House on Haunted Hill (1959 & 1999)

For this review, I am going to review both versions of House on Haunted Hill in one complete post. Enjoy.

House on Haunted Hill.jpgAn eccentric millionaire and his wife have invited five people to the house for a "haunted house" party. Whoever stays in the house for one night will earn a lot of money each ($10,000 in the original, $1,000,000 in the remake). As the night progresses, all the guests are trapped inside the house with ghosts and other terrors.

Remakes in the horror genre are as common as Johnny Depp in a Tim Burton film. But good horror remakes are less common, like a Tim Burton film without Johnny Depp. Having had the opportunity to see both versions of House on Haunted Hill, I couldn't think of writing a review about either film without comparing it with the other version of the film.

Vincent Price does an exceptional job playing eccentric millionaire, named Fredrick Loren in the '59 version, and any scenes he shares with his wife, Annabelle, is nothing short of brilliant. This is a stark comparison to Geoffrey Rush and Famke Janssen's relationship, which is unsubtle and uninteresting. Every threat Price and onscreen wife Carol Ohmart shared with one another carried some weight to it, like you actually believed the two of them were trying to kill each other because you could feel their loathing for each other, but Rush and Janssen's threats feel empty, like they're just saying it to piss each other off and nothing more.

In the original, the lead characters, Lance and Nora, were pretty compelling and had quite the chemistry with one another that you couldn't imagine them not getting together. The remakes attempts at their own Lance and Nora are called Eddie and Sara, who share zero chemistry, making their constant flirting feel nothing short of forced.

While I have said that Lane, Nora, Loren and Annabelle are each brilliant, apart from Dr Trent, all of the other characters aren't really developed, but seem to be there just to boost the number of the cast members up. With that said, though, they are better developed characters than the annoying horror archetypes that the characters from the remake were.
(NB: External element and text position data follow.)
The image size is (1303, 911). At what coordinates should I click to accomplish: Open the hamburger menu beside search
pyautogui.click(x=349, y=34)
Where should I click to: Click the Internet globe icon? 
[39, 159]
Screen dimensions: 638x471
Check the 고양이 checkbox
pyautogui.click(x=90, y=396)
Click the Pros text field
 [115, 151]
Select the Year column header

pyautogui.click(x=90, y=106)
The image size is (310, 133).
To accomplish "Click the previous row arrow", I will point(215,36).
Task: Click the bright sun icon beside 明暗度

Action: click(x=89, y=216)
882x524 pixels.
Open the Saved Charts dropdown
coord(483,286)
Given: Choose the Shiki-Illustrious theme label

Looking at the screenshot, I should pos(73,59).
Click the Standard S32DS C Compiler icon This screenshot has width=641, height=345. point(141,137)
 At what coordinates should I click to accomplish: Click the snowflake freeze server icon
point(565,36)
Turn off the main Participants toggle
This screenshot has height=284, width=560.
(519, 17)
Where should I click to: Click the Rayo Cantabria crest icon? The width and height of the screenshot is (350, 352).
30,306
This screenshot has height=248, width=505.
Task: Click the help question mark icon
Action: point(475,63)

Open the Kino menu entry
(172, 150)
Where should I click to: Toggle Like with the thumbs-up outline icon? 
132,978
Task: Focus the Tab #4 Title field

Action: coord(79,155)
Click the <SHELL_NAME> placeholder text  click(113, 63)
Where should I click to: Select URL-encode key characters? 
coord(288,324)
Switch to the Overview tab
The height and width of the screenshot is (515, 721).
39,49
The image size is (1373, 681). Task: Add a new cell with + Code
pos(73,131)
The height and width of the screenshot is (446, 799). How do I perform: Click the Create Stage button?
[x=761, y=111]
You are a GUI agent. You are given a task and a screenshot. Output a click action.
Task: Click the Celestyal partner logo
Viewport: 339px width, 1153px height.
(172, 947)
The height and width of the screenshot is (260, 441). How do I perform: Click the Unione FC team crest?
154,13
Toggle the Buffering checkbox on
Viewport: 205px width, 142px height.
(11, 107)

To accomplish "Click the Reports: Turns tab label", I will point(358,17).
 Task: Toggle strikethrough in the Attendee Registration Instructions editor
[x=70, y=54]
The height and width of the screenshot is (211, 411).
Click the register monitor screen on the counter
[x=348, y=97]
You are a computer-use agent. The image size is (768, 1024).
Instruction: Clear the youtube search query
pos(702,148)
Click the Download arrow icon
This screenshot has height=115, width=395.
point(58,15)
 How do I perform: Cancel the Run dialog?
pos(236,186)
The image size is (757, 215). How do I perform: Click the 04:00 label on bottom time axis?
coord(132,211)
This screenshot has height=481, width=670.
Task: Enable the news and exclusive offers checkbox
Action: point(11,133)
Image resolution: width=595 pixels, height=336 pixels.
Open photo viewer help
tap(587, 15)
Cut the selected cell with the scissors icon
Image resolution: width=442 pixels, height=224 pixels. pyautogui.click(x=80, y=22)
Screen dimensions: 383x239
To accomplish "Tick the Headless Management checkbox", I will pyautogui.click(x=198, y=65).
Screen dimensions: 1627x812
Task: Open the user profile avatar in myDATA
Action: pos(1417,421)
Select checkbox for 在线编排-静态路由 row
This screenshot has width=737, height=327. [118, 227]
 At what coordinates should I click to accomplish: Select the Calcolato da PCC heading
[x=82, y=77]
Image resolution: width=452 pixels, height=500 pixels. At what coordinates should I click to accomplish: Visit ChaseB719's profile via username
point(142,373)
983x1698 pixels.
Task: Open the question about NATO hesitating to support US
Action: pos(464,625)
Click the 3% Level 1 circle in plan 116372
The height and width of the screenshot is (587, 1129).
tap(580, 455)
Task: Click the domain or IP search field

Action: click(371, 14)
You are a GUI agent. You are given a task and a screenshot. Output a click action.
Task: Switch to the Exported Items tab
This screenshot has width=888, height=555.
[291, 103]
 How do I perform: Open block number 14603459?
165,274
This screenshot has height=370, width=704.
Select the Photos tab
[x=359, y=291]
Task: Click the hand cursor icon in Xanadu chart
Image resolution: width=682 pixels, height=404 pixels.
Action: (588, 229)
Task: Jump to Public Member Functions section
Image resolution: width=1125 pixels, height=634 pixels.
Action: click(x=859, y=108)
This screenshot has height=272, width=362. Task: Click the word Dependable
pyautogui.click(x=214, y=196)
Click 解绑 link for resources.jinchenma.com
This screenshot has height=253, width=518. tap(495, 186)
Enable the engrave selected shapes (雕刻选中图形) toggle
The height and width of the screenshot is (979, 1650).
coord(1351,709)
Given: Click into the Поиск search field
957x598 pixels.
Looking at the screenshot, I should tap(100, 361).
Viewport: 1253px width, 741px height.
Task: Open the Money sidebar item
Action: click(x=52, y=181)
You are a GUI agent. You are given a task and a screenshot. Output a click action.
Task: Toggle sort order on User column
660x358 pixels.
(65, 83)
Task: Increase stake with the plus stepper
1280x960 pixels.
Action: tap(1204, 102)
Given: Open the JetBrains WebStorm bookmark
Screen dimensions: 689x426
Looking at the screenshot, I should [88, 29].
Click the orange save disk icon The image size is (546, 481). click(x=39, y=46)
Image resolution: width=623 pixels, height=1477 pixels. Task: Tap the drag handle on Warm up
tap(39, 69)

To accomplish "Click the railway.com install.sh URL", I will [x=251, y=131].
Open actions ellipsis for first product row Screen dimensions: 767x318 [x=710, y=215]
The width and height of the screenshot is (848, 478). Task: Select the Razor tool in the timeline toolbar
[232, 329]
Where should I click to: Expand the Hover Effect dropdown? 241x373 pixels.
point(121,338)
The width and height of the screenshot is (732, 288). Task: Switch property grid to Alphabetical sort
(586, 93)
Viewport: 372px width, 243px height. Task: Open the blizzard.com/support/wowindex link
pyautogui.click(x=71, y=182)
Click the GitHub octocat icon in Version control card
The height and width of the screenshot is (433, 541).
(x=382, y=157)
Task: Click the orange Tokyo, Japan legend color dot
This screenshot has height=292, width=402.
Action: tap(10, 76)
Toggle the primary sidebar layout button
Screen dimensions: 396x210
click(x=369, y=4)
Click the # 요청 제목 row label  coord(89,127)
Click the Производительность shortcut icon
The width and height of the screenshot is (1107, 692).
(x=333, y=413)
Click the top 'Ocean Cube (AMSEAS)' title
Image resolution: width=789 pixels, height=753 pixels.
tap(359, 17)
The biggest change in the remake is how the films ghostly element has been pushed to the forefront of the movie. This is a stark comparison to the original, where the ghosts were pushed to the background to make it more ambiguous as to whether it was really ghosts or just Loren's tricks all along. By allowing such a change, the rest of the film suddenly bends in order for the ghostly element to run wild, even changing a few bits and blaming it on the ghosts.

Such a big change gives way for the second biggest change: the ending. In the original, a twist occurs which leads to a truly fantastic ending, but the remake reveals the twist earlier on in such an eye-rolling fashion and ends up having no overall effect on the film, leaving it to the bad effects ghosts to run the rest of the film.

The remake opens with Geoffrey Rush's Stephen H. Price promising 'no cheap thrills', which cannot be said about this film, as William Malone's decision to have allow the ghostly element to run more prominently, along with too much of a focus on the blood and gore, makes this version of House on Haunted Hill into nothing more than another generic ghost film. It also really says something when the effects from the remake feels more dated than the '59 versions effects.

The original, however, is an often creepy, often spooky and often campy, classic piece of horror from William Castle. If you have the choice to watch either of these films, do yourself a favor and watch the original, which is a sentence that could be used for nearly all horror remakes.